Minimizing total_loss tends to also make var(n) small relative to cross(n). This is because the loss tries to concentrate a(n, i) near 1 for all i such that y(i) is 1, and a(n, i) near 0 for all such that y(i) is 0. For a perfect fit this would imply var(n) = 0 and cross(n) = 1. So we can consider adding minimizing rat(n, i) as an additional auxiliary term to our loss/objective function. Of course this doesn’t yet add much, as total_loss is already a good objective function on the last-layer or prediction activations.

Now we try something new that may have advantages: add rat(j, i) for intermediate j as additional terms for our objective function. Define our new regularized loss as:

```
w(j) := (d(j) - 1) / ((k - 1) sum_{a = 2,..,n-1; w(a) = w(j)} 1)
regularized_loss(i) := loss(i) + alpha sum_{j = 2,...,n-1} w(j) rat(j, i)
```

The weight w(j) is picked so each node in a layer has the same weight and the early layers, near the explanatory/input variables, get weaker regularization. alpha is a hyper-parameter specifying the strength of the regularization. Notice also regularized_loss(i) is per-example, we deliberately have not summed it up.

The overall idea is: later layers in the neural net should have unsurprising values given the training outcome. So we are adding a simple norm, one of many possible, to try and enforce that. Or: to reduce over-fit try to minimize non-explanatory variation in the network activations. Variations of the idea are to make values at each layer unsurprising given the values at the layer after it. One can also think of this as taking ideas from the stationary points of an action, with an appropriate stand-in for a Lagrangian or, if we added some useful symmetries, a gauge-like principle.

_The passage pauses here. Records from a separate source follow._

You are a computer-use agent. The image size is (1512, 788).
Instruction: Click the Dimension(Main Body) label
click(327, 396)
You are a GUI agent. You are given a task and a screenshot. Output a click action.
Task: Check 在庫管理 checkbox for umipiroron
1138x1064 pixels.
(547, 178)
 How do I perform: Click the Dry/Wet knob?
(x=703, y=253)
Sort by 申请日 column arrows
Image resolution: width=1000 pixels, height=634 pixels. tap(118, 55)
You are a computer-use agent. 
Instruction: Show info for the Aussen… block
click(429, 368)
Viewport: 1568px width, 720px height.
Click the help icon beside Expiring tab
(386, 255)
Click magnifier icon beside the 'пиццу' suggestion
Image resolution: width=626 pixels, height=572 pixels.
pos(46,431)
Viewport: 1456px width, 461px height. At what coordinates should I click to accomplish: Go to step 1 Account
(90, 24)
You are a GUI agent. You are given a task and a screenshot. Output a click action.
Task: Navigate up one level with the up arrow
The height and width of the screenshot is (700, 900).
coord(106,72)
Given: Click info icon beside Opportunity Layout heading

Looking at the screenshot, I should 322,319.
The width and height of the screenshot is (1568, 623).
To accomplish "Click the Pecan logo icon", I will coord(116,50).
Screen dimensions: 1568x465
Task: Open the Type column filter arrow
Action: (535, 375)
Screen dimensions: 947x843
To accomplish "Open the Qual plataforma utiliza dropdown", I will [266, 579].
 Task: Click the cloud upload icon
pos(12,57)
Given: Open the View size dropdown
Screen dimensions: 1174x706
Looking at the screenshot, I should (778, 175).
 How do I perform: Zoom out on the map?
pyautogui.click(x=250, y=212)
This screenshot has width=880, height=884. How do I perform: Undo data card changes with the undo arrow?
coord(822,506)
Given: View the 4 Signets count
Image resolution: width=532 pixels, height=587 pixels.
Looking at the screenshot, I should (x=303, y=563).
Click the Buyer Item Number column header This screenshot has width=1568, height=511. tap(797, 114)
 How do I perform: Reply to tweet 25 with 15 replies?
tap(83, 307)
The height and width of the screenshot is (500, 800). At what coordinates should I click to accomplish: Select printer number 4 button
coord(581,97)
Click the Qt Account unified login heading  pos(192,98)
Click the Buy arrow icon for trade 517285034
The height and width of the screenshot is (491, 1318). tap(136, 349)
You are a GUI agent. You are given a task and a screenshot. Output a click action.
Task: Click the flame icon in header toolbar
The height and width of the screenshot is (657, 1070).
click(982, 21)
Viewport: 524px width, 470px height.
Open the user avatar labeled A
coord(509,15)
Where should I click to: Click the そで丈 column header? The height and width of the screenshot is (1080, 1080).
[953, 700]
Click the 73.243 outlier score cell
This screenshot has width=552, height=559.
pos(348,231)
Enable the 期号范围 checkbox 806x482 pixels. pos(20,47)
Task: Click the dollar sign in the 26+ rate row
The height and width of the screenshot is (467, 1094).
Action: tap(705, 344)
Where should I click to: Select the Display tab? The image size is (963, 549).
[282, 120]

In this project we demonstrate the effect on a simple data set using Keras and Tensorflow. Now, Keras doesn’t idiomatically supply a simple interface for regularizing activations on all layers. Keras does have generic loss-functions and per-layer weight regularizers, but attempting to code this effect into those interfaces is going against their intent/design. So we use a couple of engineering tricks to get Keras to do the work for us.

- We include the dependent or outcome variable y(i) in our neural net input.
- We build a layer called TrimmingLayer that strips out the y(i) and sends the rest of the inputs for normal processing.
- We build a special layer called ScoringLayer that collects the outputs of all the layers (including the original normal prediction, and the extra outcome value y(i)) and computes the square-root of the regularized loss we have described above. Some debug-logging of how the adaption is realized can be found here.
- We use an adapter to allow sklearn style training via Keras/Tensorflow to train the above neural net as a regression (using square-residual loss) against an additional objective function that is identically zero. The idea is: in the adapted network this layer is the regularized loss, which ideally is zero. The original informative true classification outcome is still part of the net input, though isolated from the standard portion of the net by the TrimmingLayer. Only the outer regression is told the outcome is to be all zero.
- After the training we copy the layer weights from the above exotic regression network into a standard network that can then be used to make actual predictions.

The entirety of the above process is demonstrated in SmoothedNet.ipynb . This original example is adapted from Jason Brownlee’s “Binary Classification Tutorial with the Keras Deep Learning Library”, which we reproduce for clarity here.

The estimate out of sample performance of the y-conditional activation regularized network is as graphed below. We are showing the distribution of predictions conditioned on actual outcome.

This y-conditional regularized network had an accuracy of about 89%.

The non-regularized version of the network had the following performance.

The non-regularized, or original, network had an accuracy of about 84%.

We haven’t seen a truly braggable improvement yet (evaluation is noisy, and our regularization introduces one more hyper-parameter), but we need to try this regularization on more data sets and deeper neural nets (where we think the effects will be more pronounced).